Mack Williams: Evening silhouette reverie

Published 12:00 am Sunday, March 17, 2019

 

Mack Williams

Just the other night, I arrived at the home of my son for a visit, but they had stepped out to the store and would be back shortly. As I didn’t have a key, I waited in my car for their arrival, and it being just past sunset, through my car’s “picture window” (windshield), I got a rare chance to just sit and gradually observe the sky change from deep blue, to gray, to black, something I hadn’t had a chance to just leisurely sit and do since I was a little boy on my front porch on the Old Concord Road.

This “lack of a door key,” was, itself, a “key” to an earlier, slower-paced time in my childhood.

From my vantage point, as the twilight began to fade, objects in 3-D seemed to lose a dimension to become flat silhouettes against the sky, as flat as those “classical” ones of “George” and “Martha” at Mount Vernon, but some a bit “wildly romantic” like those of conductor-composer Gustav Mahler, with his shock of unwieldy hair, and wielded baton.

Just then, I dodged the flying silhouette of an early Spring mosquito passing just in front of my nose. Unlike other silhouettes, this was a “silhouette with a sting,” no matter how beautifully gracile its black, winged form (I thought back to tiny images of distant birds I had seen flying in silhouette across the face of the moon when observing with my telescope).

The silhouettes of nearby tree branches looked like giant, random, rhyme-less spider webs, seemingly constructed by some monstrous variety of spider with no knowledge of Euclid. Nodular pine needle clumps in silhouette looked like huge motionless spiders, making me think of those long dead arachnids I had seen in outbuildings, and especially within the old granite garage of my boyhood home back on the Old Concord Road. Following death, those spiders lasted in their webs for years, tucked away from the elements in that “granite tomb,” their eight-legged “husks” still whole enough in death to frighten me.

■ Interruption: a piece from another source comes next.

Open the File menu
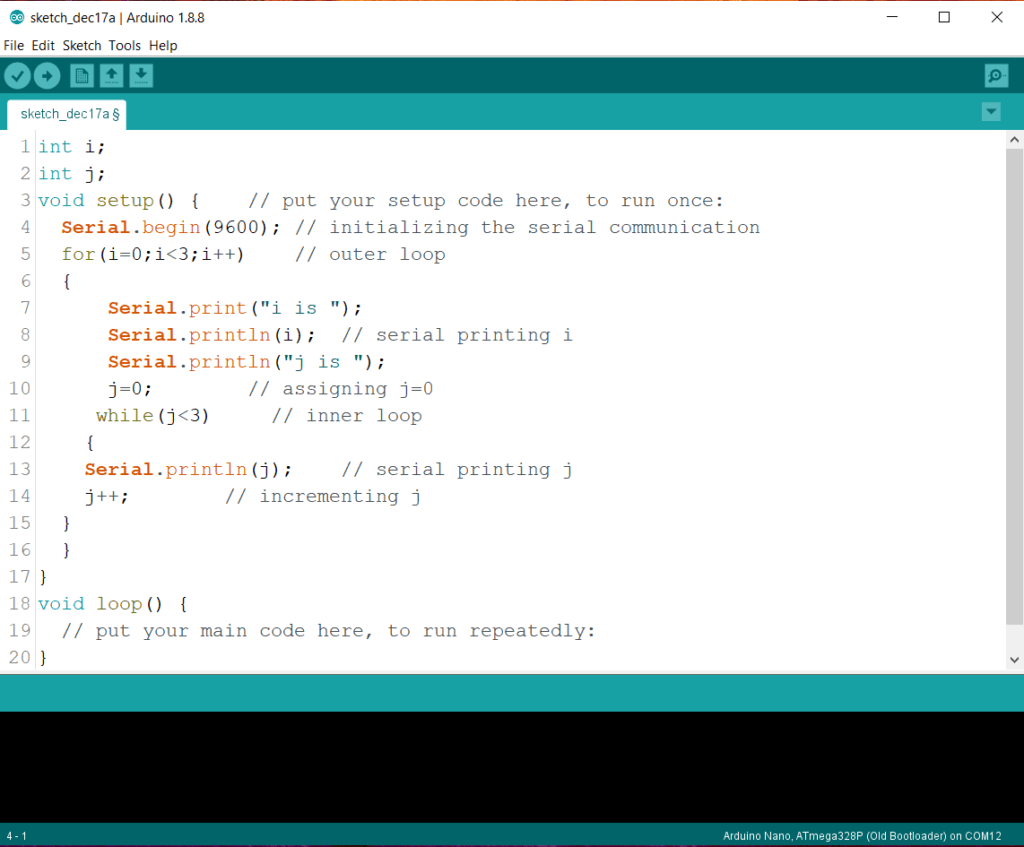This screenshot has height=847, width=1024. click(x=14, y=45)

That “spidery” look also brought back other childhood memories of my old back yard, a shadowy place suitable for fungi (but not as “poetic” a variety as that of H.P. Lovecraft’s “Fungi from Yuggoth”(1943)). In that subdued daylight grew “star fungus” here and there on the ground; but their eight petals made them look more like spiders than stars to me. When stepped on, their puffballs exploded, emitting a musty-smelling black “smoke,” looking like breathable pestilence, making me hold my breath and quickly move on. These fungal “creatures” were already in a natural, daytime, botanically dark “silhouette” color, without any tricks of light and shadow caused by the setting sun.

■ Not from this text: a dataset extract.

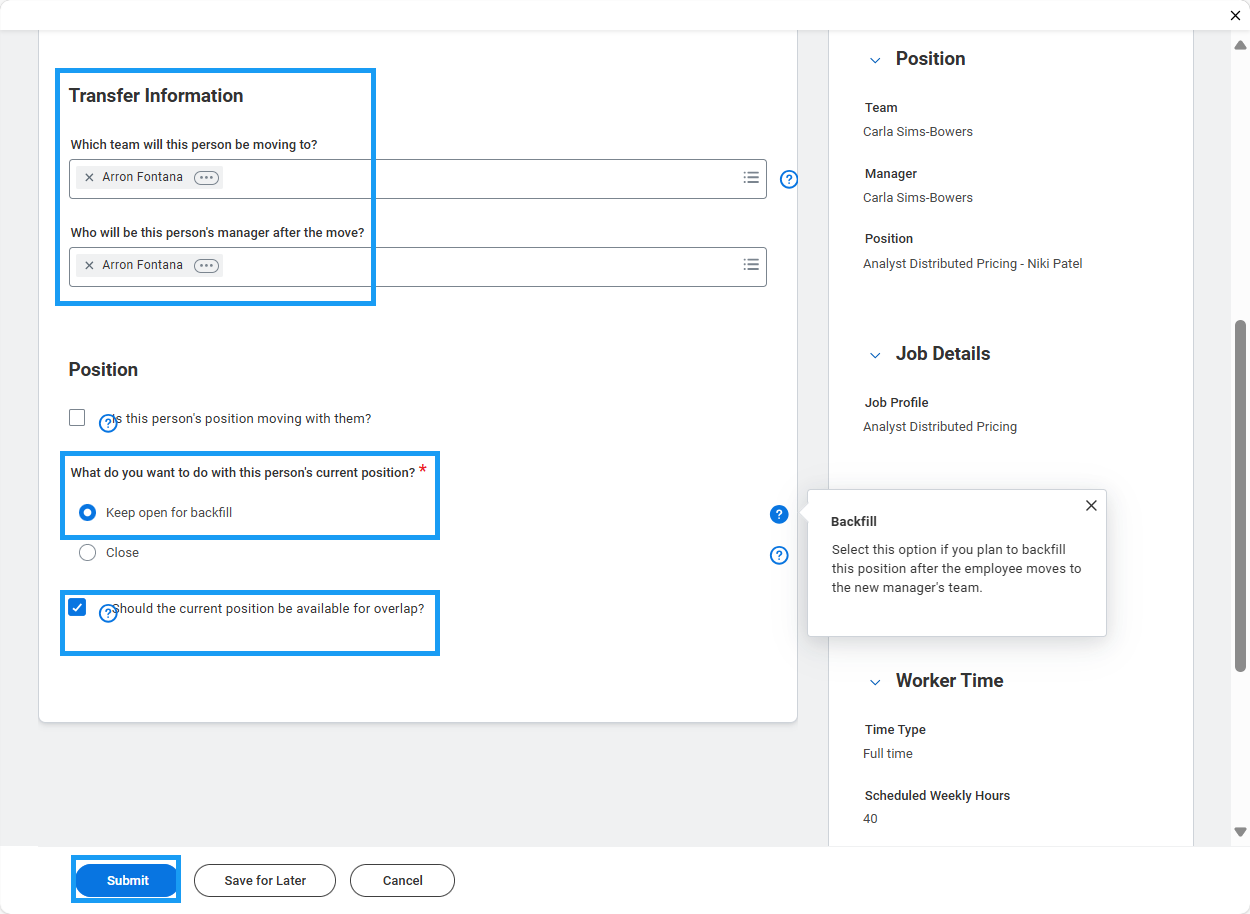Select Keep open for backfill radio
1250x914 pixels.
(87, 513)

Gosh, it just now occurs to me that I’ve managed to include Gustav Mahler and H.P. Lovecraft in the same column. This could he hazardous!

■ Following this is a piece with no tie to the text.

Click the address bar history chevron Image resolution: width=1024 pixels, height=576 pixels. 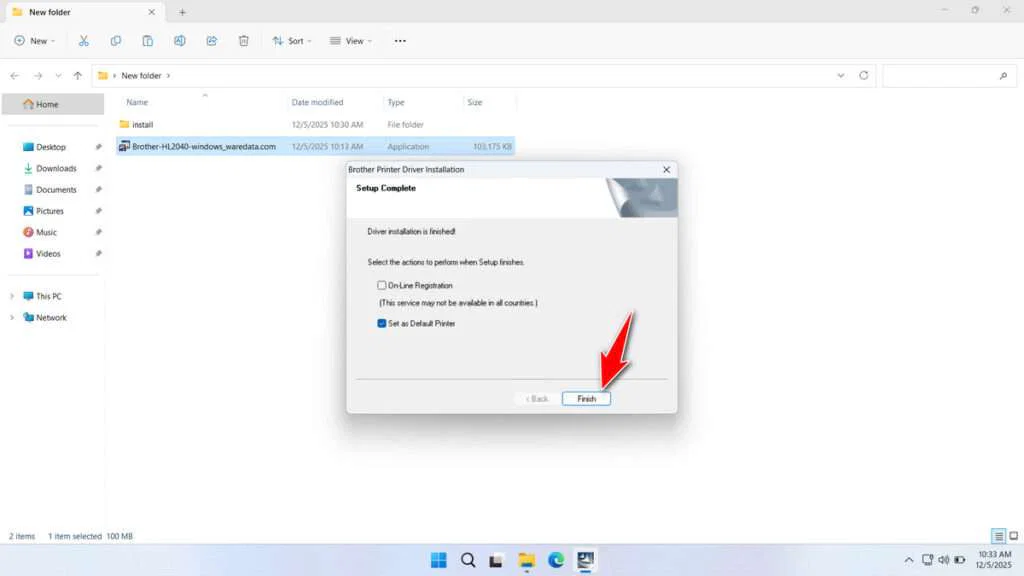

Those silhouetted branches also made me think of x-ray pictures of clogged arteries to be opened up with an angioplasty probe; but unlike those decades-old blood-filled passages of ours, these “botanical arteries” have a complete Winter rest in which they do absolutely nothing, becoming a little “like new” again in the Spring.

And some minutes before my son and daughter-in-law arrived back home, those myriad silhouettes of “spiders,” “webs,” “arteries,” and the sky spaces between them had joined together to become the whole, “uncut” silhouette of night.